• Care Home
  • Care home

Archived: Milton House

Overall: Requires improvement read more about inspection ratings

Chesham Lane, Chalfont St. Peter, Gerrards Cross, Buckinghamshire, SL9 0RJ (01494) 601374

Provided and run by:
Epilepsy Society

All Inspections

9 January 2018

During a routine inspection

This inspection took place on the 9 and 10 January 2018. It was an unannounced visit to the service.

Milton House is a ‘care home’. People in care homes receive accommodation and nursing or personal care as a single package under one contractual agreement. CQC regulates both the premises and the care provided, and both were looked at during this inspection.

Milton house accommodates 12 people in one adapted building. It is registered for people with epilepsy, learning and or physical disabilities. At the time of this inspection six people lived there.

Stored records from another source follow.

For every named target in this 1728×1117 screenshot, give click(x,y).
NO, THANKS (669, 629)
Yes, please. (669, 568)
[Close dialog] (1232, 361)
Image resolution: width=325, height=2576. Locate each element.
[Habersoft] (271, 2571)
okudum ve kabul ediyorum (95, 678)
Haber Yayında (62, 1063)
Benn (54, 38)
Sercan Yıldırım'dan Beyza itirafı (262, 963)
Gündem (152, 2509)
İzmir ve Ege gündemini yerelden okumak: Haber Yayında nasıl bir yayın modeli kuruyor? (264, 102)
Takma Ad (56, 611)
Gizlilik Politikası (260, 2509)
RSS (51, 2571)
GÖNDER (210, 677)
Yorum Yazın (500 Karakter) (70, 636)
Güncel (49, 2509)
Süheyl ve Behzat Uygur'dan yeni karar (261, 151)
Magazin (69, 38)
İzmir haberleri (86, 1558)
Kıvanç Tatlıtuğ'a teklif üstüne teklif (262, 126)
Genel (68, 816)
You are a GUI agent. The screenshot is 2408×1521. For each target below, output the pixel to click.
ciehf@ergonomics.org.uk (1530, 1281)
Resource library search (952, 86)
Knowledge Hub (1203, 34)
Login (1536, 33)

The service had a registered manager. A registered manager is a person who has registered with the Care Quality Commission to manage the service. Like registered providers, they are ‘registered persons’. Registered persons have legal responsibility for meeting the requirements in the Health and Social Care Act 2008 and associated Regulations about how the service is run.

At the previous inspection in January 2017 the provider was in breach of Regulation 18 of the Health and Social Care Act. 2008. This was because sufficient numbers of suitably qualified staff, competent, skilled and experienced staff were not consistently provided. Following the last inspection, we asked the provider to complete an action plan to show what they would do and by when to improve the key question safe and well-led to at least good. At this inspection we found systems had been put in place to ensure the minimum staffing levels were always maintained. However people’s needs had increased and changed since the previous inspection. As a result sufficient staff were not available at key times of the day to enable staff to safely meet people’s needs. The nominated individual immediately agreed to review the staffing levels and confirmed after the inspection that a third staff member would be rostered from 8am till 18:00 to provide an extra staff member at peak times. We have made a recommendation for the provider to keep the staffing levels under review in response to changes to people in line with best practice and dependency levels.

The people we spoke with and relatives were very happy with the care provided. Relatives commented “I am really grateful, I feel very lucky [person’s name] is there. I really can’t fault them.” Another relative commented “Staff have time for [person’s name} and they always show genuine concern and understanding. “

At this inspection the service was providing caring and responsive care. Improvements were required to ensure safe, effective and well- led care was maintained.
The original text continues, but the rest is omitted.